Conveniently, studies have found a whole bunch of health benefits to eating a vegan diet, from weight loss to lower cholesterol and blood pressure, and a lower risk of heart disease—so should you decide to partake in this faux “cleanse,” you might actually finish feeling better than ever.

When I heard about this non-cleanse cleanse that would let me drink beer and margaritas (!!!) and play around with some fun vegan recipes, I was sold. The rules: According to the book, If It Fills Your Taco (#IIFYT), it’s fair game, and if you’re hungry, then you’re not eating enough tacos. (But really, there are no rules, it’s all about encouraging people to enjoyvegan tacos!)

Here’s what I learned after five days, 20-something tacos, one really messy kitchen, and way too many sarcastic taco jokes.

The Taco Cleanse, Tested
The last time I tried a cleanse, it, predictably, didn’t change my life at all. Instead, after only two days I was really sick of juice, insanely hungry, and felt like I might shit my pants on the way to yoga. (Did I? Didn’t I?)

1. Eating large amounts of wheat can be good for you.
While stocking up on ingredients for “Tolerant Bulgur Chorizo” taco filling, I ventured deep into the health food section of my local grocery store. I found wheat bulgur conveniently located next to a package of straight-up gluten that would make the Whole30 crowd weep.

Bulgur is full of insoluble fiber, which is beneficial for digestion and is also high in manganese and magnesium, both essential for calcium absorption and overall health, Bogdanich says. If you hadn’t guessed, The Taco Cleanse eschews the gluten-free trend (unless you have an actual disease that prevents you from eating it).

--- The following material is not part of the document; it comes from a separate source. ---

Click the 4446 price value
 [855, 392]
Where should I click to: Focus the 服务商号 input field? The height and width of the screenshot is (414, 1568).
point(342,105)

“Food scares go in cycles,” says Bogdanich. “I’m sure in another 10 years everyone will have forgotten about the gluten-free era and we will all be worried about coffee or the color purple or something.”

2. High-fiber diets are good for catching ZZZs.
As a freelance writer, I’ve covered just about every imaginable sleep trickout there—and I’m still really bad at getting shut-eye. Normally, my Sleep Cycle graphs look like an epic roller coaster design, but after just one day of a vegan taco diet I noticed a slight improvement in my sleep quality. It might have been all the extra fiber I was eating: A recent study in theJournal of Clinical Sleep Medicine found that diets low in fiber and high in saturated fats (such as meat, butter, and cheese) were associated with lighter, less restorative, and more disrupted sleep.

Or it could have just been the results of going to bed with a super-satisfied belly full o’ tacos…

3. Vegan meal prep takes forever (but that’s a good thing).
Between chopping tons of veggies, making cashew cheese sauce and salsa verde, and simmering taco fillings, most of these recipes are no joke. After spending so much time prepping my meals, gobbling them down in two seconds flat just seemed straight up wrong. Instead, I took time to appreciate the different flavor combos and slowed down (and OK, snapped some Instagram pics, too).

Yup, I’d stumbled upon the art of eating mindfully—a habit I hope to maintain in my post-taco life: Research shows that it can have positive impacts on weight and eating behaviors.

4. Tacos make you happy.
The taco cleanse probably won’t make you lose much weight, reach a new level of enlightenment, or detox your (ahem, already non-toxic) body. But eating nothing but tacos and trying to explain to people why you are eating nothing but tacos is a pretty good time.

“We are believers that eating tacos makes you happy, and mental health is just as important, if not more so, than physical health,” Bogdanich says. #Preach.